▸ Short task 1
In the excerpt on Obama's foreign policy, which country is identified as the United States' most important creditor?
▸ Short task 2
Pick up the excerpt on Obama's foreign policy from its final sentence and continue it in the same voice.

▸ Excerpt to read
____________

After going from defeat to defeat on the periphery of world power and not satisfied with running treasury-busting
deficits in pursuit of empire building against economically weak countries, Obama has embraced a policy of encirclement
and provocations against China, the world’s second largest economy and the US’s most important creditor, and Russia, the
European Union’s principle oil and gas provider and the world’s second most powerful nuclear weapons power.
This paper addresses the Obama regime’s highly irrational and world-threatening escalation of imperial militarism. We
examine the global military, economic and domestic political context that gives rise to these policies. We then examine
the multiple points of conflict and intervention in which Washington is engaged, from Pakistan, Iran, Libya, Venezuela,
Cuba and beyond. We will then analyze the rationale for military escalation against Russia and China as part of a new
offensive moving beyond the Arab world (Syria, Libya) and in the face of the declining economic position of the EU and
the US in the global economy. We will then outline the strategies of a declining empire, nurtured on perpetual wars,
facing global economic decline, domestic discredit and a working population reeling from the long-term, large-scale
dismantling of its basic social programs.

____________

▸ Data segment
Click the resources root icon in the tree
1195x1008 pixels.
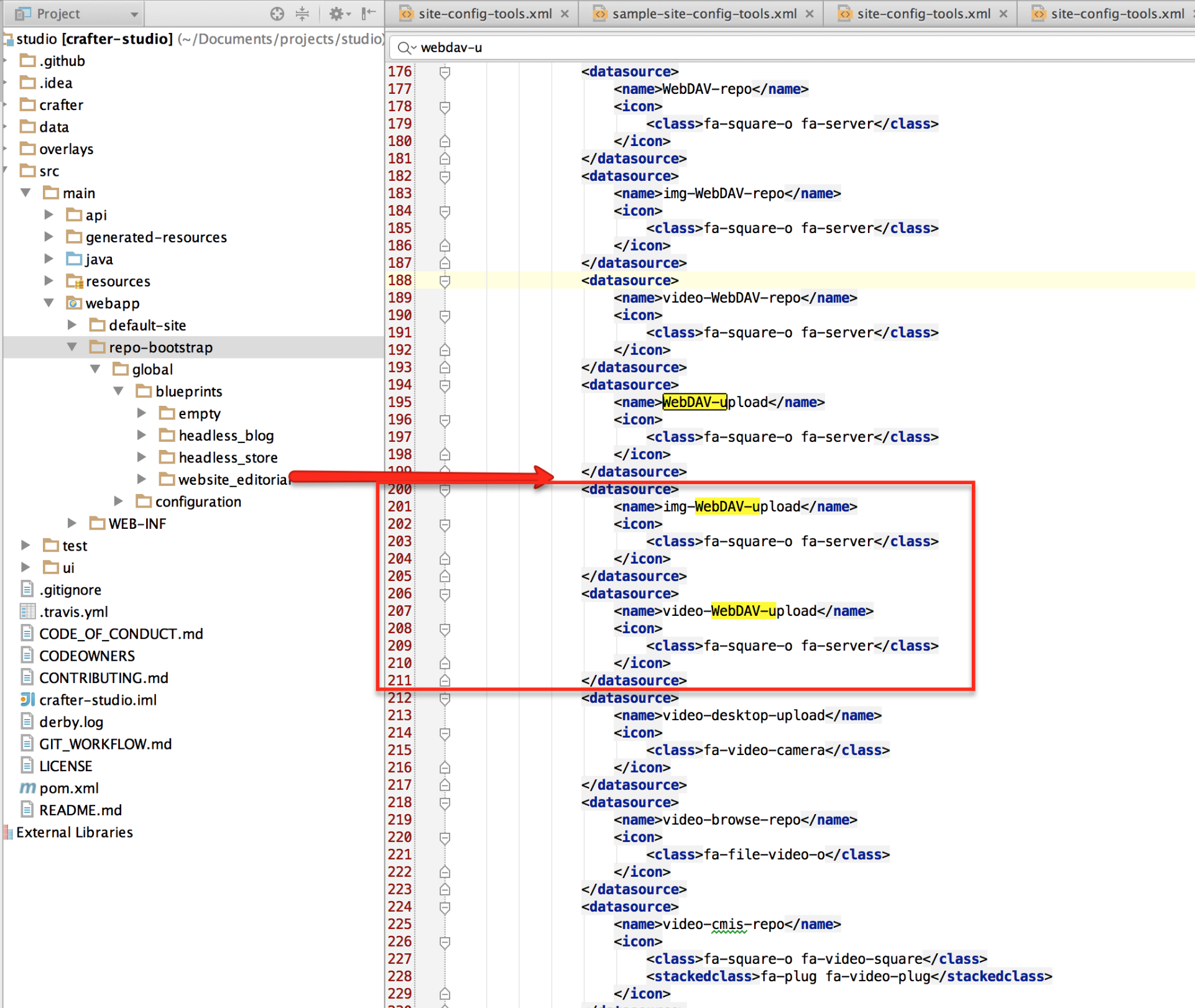click(75, 281)
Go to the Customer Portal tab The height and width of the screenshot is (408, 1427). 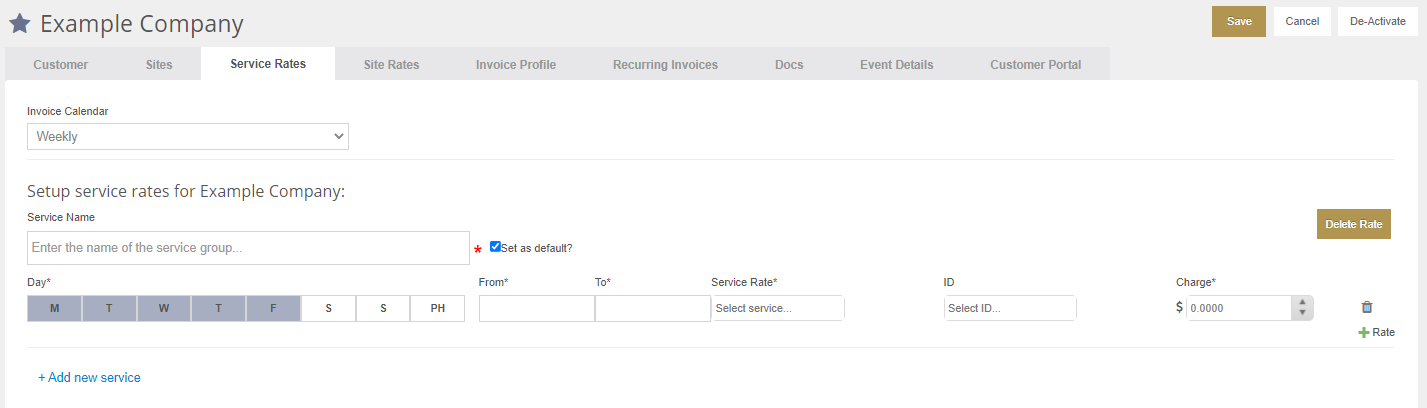point(1036,64)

____________

▸ Output 1
China.

▸ Output 2
The Turn from Militarism in the Periphery to Global Military Confrontation
November 2011 is a moment of great historical import: Obama declared two major policy positions, both having tremendous
strategic consequences affecting competing world powers.
Obama pronounced a policy of military encirclement of China based on stationing a maritime and aerial armada facing the
Chinese coast – an overt policy designed to weaken and disrupt China’s access to raw materials and commercial and
financial ties in Asia. Obama’s declaration that Asia is the priority region for US military expansion, base-building
and economic alliances was directed against China, challenging Beijing in its own backyard. Obama’s iron fist policy
statement, addressed to the Australian Parliament, was crystal clear in defining US imperial goals.
“Our enduring interests in the region [Asia Pacific] demands our enduring presence in this region … The United States is
a Pacific power and we are here to stay … As we end today’s wars [i.e. the defeats and retreats from Iraq and
Afghanistan]... I have directed my national security team to make our presence and missions in the Asia Pacific a top
priority … As a result, reduction in US defense spending will not … come at the expense of the Asia Pacific” (CNN.com,
Nov. 16, 2011).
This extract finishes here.